Rodzina Marciniaków to ród długowieczny. Pan Henryk z Trzciniska w minioną niedzielę skończył 90 lat, ale w Kolbudach mieszka jego starszy o 4 lata brat – Stanisław. Pan Henryk pochodzi z Mazowsza, skąd na początku lat 50. rodzina Marciniaków przeprowadziła się do Koszwał. Tu zamierzali zająć się rolnictwem.
– W Koszwałach nie zabawili zbyt długo, ponieważ zaczęto tworzyć PGR. Dziadek w ramach rekompensaty otrzymał ziemie w Trzcinisku, gdzie wszyscy musieli się przeprowadzić. Tu też mieszkamy do dziś – wspomina Ireneusz Przepiórzyński, siostrzeniec Pana Henryka.

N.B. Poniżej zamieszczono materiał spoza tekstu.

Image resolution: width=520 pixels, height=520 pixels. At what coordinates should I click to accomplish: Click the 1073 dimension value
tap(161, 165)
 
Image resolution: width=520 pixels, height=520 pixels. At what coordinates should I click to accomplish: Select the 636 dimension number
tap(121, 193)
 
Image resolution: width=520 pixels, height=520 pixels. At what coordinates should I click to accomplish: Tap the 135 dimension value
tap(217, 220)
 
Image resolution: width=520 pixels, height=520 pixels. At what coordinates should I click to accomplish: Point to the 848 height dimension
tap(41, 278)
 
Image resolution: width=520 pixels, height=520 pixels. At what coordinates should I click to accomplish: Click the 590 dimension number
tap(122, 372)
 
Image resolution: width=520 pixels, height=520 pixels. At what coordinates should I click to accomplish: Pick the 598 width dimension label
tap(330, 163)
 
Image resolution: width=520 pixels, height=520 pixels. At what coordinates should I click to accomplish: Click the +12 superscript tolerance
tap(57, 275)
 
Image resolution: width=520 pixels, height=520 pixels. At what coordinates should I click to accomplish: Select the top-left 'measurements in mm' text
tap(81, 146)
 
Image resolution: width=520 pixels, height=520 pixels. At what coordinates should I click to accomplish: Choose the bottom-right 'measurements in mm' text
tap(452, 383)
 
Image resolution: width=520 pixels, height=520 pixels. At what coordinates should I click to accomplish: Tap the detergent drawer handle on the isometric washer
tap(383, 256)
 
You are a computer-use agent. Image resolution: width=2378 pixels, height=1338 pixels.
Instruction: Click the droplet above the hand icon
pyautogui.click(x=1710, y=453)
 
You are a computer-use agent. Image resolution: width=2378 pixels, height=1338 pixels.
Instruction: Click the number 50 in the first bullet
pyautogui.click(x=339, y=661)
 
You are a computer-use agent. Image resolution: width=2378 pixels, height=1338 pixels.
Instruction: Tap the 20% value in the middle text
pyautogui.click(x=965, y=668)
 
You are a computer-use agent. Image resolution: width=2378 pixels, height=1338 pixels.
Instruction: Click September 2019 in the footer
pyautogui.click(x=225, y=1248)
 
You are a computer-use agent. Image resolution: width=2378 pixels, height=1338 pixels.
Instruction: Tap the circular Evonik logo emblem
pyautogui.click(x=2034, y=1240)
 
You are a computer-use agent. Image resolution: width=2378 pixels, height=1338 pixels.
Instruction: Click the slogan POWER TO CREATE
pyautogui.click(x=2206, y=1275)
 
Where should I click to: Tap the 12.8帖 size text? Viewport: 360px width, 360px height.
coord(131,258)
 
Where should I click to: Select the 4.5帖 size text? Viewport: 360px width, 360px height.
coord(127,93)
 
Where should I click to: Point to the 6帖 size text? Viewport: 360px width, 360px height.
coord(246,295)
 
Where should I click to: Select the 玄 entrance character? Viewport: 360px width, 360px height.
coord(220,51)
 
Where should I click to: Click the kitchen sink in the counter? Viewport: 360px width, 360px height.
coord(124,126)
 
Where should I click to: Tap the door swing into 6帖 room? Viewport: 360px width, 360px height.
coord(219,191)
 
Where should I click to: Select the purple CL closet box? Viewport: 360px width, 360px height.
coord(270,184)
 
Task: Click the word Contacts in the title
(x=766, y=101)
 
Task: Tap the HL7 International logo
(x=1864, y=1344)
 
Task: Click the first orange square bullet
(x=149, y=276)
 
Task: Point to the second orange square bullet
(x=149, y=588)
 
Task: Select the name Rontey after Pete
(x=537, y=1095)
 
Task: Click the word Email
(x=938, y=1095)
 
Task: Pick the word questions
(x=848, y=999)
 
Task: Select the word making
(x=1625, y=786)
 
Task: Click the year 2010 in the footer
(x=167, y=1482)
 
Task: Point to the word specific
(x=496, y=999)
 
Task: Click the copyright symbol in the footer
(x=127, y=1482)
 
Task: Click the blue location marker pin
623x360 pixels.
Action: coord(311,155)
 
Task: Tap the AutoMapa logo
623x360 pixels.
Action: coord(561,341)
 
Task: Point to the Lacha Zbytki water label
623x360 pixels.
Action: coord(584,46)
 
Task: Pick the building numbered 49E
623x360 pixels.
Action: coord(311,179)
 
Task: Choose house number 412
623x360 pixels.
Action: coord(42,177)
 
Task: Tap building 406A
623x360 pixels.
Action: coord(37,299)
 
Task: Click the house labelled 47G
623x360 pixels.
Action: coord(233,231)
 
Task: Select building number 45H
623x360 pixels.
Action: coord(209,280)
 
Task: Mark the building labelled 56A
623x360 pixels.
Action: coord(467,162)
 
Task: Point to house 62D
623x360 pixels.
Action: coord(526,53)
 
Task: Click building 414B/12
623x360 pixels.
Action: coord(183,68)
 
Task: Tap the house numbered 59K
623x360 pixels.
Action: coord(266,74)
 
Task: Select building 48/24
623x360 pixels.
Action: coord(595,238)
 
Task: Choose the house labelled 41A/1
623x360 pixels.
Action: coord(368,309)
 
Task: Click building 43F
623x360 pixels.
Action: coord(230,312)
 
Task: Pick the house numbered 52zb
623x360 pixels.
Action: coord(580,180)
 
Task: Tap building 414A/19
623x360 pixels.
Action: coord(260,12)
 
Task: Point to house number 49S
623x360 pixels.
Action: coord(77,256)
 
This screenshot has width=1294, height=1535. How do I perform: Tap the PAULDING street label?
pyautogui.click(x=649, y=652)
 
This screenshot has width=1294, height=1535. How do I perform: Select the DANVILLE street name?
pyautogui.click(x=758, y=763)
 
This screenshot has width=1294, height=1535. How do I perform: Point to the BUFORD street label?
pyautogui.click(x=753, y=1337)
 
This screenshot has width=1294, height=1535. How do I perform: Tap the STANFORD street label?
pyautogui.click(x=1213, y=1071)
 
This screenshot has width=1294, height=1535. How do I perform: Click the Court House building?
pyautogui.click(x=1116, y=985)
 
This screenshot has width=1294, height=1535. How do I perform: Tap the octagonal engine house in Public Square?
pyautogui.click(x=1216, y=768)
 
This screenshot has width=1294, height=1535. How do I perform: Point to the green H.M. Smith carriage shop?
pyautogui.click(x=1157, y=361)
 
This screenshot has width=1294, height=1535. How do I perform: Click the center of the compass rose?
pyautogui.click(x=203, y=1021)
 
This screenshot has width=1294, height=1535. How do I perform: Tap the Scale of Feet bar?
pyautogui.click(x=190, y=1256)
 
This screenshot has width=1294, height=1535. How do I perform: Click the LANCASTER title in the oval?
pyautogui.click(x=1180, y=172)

Jubilat całe życie pracował na gospodarstwie rolnym, a jego życiową pasją stały się w ostatnich kilkunastu latach pszczoły. Mimo że pasieka jest niewielka, to wystarcza miodu na własne potrzeby.
– Nie wszyscy seniorzy odnajdują się w życiu na emeryturze. Miłością Pana Henryka są pszczoły. Myślę, że w każdym z nas drzemie jakiś konik, którego odkrywamy w jesieni swojego życia. Panu Henrykowi życzę dużo zdrowia, aby jeszcze przez długie lata mógł robić to, co kocha – życzy Jubilatowi wójt Janusz Goliński.
Mieszkańca Trzciniska zapytaliśmy o receptę na długowieczność.
– Wystarczy spokój oraz dobre słowo od bliskich i znajomych – mówi nam Pan Henryk.
My również życzymy zacnemu Jubilatowi kolejnych, długich lat spędzonych w dobrym zdrowiu.